- Zadanie -
Przepisz dokładnie z wiersza o dziejach głupoty fragment od słów „Inne zajmowałby się” aż do słów „taki jak inni.”.

- Tekst do czytania -
▽

Dzieje mojej głupoty wypełniłyby wiele tomów.
Jedne byłyby poświęcone działaniu wbrew świadomości,
jak lot ćmy, która gdyby wiedziała
I tak musiałaby dążyć do płomienia świecy.
Inne zajmowałby się sposobami tłumienia niepokoju,
Szeptu, który ostrzega, ale nie zostaje wysłuchany.
Osobno traktowałbym o zadowoleniu i dumie,
Kiedy byłem tym, któremu się zdaje ,
Toteż stąpa zwycięsko i nic nie podejrzewa.
A wszystkie miałby za przedmiot pragnienie.
Gdybyż moje własne. Gdziez tam.. Niestety.
Goniło mnie bo chciałem być taki jak inni.
Strach czułem przed tym co we mnie dzikie i nieskromne.
Dziejów mojej głupoty już nie napiszę.
Bo i późno i trudno prawdy dochodzić.
Czesław Miłosz
„Dzień dobry/wieczór 🙂
„Chodził” za mną ten wiersz już od jakiegoś czasu, więc ….. trudno, prezentuję ten miłoszowy rachunek…. Wszystko ujął ?

△

- Dane źródłowe -
▽

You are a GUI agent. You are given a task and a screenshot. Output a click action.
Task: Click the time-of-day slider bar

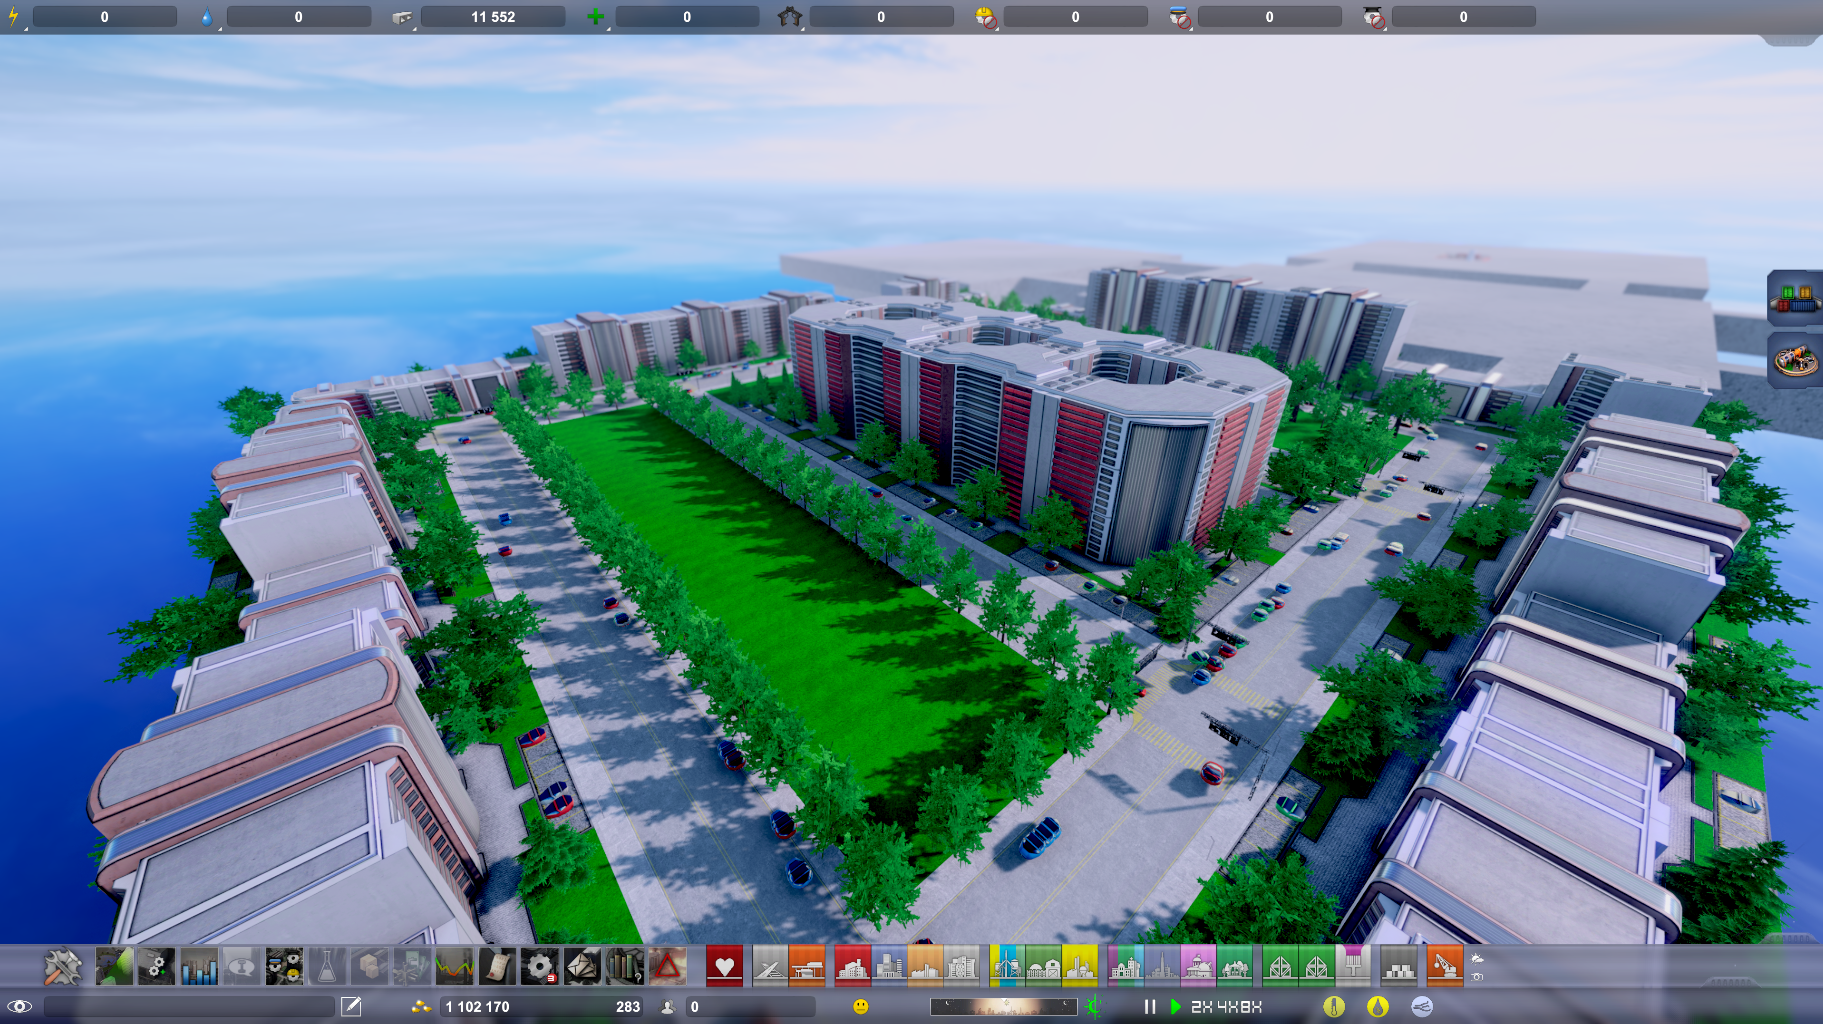click(x=1003, y=1007)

△

- Rozwiązanie -
Inne zajmowałby się sposobami tłumienia niepokoju,
Szeptu, który ostrzega, ale nie zostaje wysłuchany.
Osobno traktowałbym o zadowoleniu i dumie,
Kiedy byłem tym, któremu się zdaje ,
Toteż stąpa zwycięsko i nic nie podejrzewa.
A wszystkie miałby za przedmiot pragnienie.
Gdybyż moje własne. Gdziez tam.. Niestety.
Goniło mnie bo chciałem być taki jak inni.